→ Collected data
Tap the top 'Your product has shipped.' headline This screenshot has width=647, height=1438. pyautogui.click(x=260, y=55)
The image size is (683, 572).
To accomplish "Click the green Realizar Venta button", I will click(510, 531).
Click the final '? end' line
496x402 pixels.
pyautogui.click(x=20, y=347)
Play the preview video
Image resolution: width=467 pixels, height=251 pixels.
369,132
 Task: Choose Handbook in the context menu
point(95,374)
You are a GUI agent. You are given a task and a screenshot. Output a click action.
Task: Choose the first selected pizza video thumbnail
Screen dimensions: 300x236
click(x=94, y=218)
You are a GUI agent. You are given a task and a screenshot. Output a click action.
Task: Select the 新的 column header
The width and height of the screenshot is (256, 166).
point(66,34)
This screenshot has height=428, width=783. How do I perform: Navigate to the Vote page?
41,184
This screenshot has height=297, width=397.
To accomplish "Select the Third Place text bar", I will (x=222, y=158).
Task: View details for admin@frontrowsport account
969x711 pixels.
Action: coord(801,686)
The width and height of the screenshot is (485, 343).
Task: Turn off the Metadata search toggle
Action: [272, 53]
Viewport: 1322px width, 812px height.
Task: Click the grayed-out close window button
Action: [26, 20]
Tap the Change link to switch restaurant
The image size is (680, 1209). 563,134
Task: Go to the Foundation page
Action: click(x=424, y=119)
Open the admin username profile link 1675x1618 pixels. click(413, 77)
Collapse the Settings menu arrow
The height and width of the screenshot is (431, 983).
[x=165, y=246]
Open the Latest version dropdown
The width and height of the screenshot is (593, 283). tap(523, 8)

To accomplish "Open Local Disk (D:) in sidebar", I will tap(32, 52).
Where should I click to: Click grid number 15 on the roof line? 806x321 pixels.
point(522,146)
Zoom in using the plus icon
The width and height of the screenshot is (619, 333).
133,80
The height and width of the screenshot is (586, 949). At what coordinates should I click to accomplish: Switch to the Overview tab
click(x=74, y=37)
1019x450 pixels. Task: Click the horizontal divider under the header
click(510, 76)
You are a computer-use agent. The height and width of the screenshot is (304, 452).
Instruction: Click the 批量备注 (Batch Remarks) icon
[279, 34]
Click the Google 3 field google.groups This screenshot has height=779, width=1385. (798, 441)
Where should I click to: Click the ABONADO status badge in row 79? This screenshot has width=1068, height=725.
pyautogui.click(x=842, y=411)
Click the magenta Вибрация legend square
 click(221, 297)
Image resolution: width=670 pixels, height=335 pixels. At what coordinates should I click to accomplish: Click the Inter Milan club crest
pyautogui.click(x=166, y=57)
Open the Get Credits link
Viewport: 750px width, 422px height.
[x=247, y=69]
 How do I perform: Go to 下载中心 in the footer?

→ Problem to solve
Your reply must reproduce all records above exactly.

→ Reply
Tap the top 'Your product has shipped.' headline This screenshot has width=647, height=1438. pyautogui.click(x=260, y=55)
The image size is (683, 572).
To accomplish "Click the green Realizar Venta button", I will click(510, 531).
Click the final '? end' line
496x402 pixels.
pyautogui.click(x=20, y=347)
Play the preview video
Image resolution: width=467 pixels, height=251 pixels.
369,132
 Task: Choose Handbook in the context menu
point(95,374)
You are a GUI agent. You are given a task and a screenshot. Output a click action.
Task: Choose the first selected pizza video thumbnail
Screen dimensions: 300x236
click(x=94, y=218)
You are a GUI agent. You are given a task and a screenshot. Output a click action.
Task: Select the 新的 column header
The width and height of the screenshot is (256, 166).
point(66,34)
This screenshot has height=428, width=783. How do I perform: Navigate to the Vote page?
41,184
This screenshot has height=297, width=397.
To accomplish "Select the Third Place text bar", I will (x=222, y=158).
Task: View details for admin@frontrowsport account
969x711 pixels.
Action: coord(801,686)
The width and height of the screenshot is (485, 343).
Task: Turn off the Metadata search toggle
Action: [272, 53]
Viewport: 1322px width, 812px height.
Task: Click the grayed-out close window button
Action: [26, 20]
Tap the Change link to switch restaurant
The image size is (680, 1209). 563,134
Task: Go to the Foundation page
Action: click(x=424, y=119)
Open the admin username profile link 1675x1618 pixels. click(413, 77)
Collapse the Settings menu arrow
The height and width of the screenshot is (431, 983).
[x=165, y=246]
Open the Latest version dropdown
The width and height of the screenshot is (593, 283). tap(523, 8)

To accomplish "Open Local Disk (D:) in sidebar", I will tap(32, 52).
Where should I click to: Click grid number 15 on the roof line? 806x321 pixels.
point(522,146)
Zoom in using the plus icon
The width and height of the screenshot is (619, 333).
133,80
The height and width of the screenshot is (586, 949). At what coordinates should I click to accomplish: Switch to the Overview tab
click(x=74, y=37)
1019x450 pixels. Task: Click the horizontal divider under the header
click(510, 76)
You are a computer-use agent. The height and width of the screenshot is (304, 452).
Instruction: Click the 批量备注 (Batch Remarks) icon
[279, 34]
Click the Google 3 field google.groups This screenshot has height=779, width=1385. (798, 441)
Where should I click to: Click the ABONADO status badge in row 79? This screenshot has width=1068, height=725.
pyautogui.click(x=842, y=411)
Click the magenta Вибрация legend square
 click(221, 297)
Image resolution: width=670 pixels, height=335 pixels. At what coordinates should I click to accomplish: Click the Inter Milan club crest
pyautogui.click(x=166, y=57)
Open the Get Credits link
Viewport: 750px width, 422px height.
[x=247, y=69]
 How do I perform: Go to 下载中心 in the footer?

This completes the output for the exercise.